Work order:
From the entries below, return every line that includes the word "Image".

Information given:

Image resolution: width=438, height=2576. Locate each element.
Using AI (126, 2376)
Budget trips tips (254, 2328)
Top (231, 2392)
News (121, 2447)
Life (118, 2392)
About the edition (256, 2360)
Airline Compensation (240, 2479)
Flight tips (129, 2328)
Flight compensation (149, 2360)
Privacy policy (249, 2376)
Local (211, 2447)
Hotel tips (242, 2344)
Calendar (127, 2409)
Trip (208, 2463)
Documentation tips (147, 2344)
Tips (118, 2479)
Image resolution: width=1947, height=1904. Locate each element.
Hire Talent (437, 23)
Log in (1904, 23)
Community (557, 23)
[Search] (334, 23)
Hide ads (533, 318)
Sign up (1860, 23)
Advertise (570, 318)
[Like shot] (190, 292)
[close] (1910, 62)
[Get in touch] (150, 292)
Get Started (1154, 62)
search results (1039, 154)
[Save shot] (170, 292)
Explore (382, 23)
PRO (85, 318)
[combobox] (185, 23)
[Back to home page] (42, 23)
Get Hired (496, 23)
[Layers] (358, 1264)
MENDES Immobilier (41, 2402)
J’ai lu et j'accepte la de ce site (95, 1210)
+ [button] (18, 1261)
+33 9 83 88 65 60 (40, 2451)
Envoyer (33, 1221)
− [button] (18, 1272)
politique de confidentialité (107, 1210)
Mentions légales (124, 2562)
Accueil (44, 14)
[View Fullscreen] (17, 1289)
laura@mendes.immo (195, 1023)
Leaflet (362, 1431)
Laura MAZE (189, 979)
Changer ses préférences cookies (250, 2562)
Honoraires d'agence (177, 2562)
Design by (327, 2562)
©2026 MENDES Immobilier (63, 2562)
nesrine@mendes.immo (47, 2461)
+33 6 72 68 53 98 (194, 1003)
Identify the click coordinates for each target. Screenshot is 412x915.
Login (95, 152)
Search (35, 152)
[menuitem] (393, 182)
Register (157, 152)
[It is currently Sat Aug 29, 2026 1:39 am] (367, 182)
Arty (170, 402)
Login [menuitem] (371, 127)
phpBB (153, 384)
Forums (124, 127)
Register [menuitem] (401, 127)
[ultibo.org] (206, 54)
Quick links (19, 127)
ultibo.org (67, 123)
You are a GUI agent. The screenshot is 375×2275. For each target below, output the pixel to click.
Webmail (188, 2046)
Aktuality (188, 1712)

Response to the exercise:
Image resolution: width=438, height=2576. Locate each element.
Image resolution: width=1947, height=1904. Locate each element.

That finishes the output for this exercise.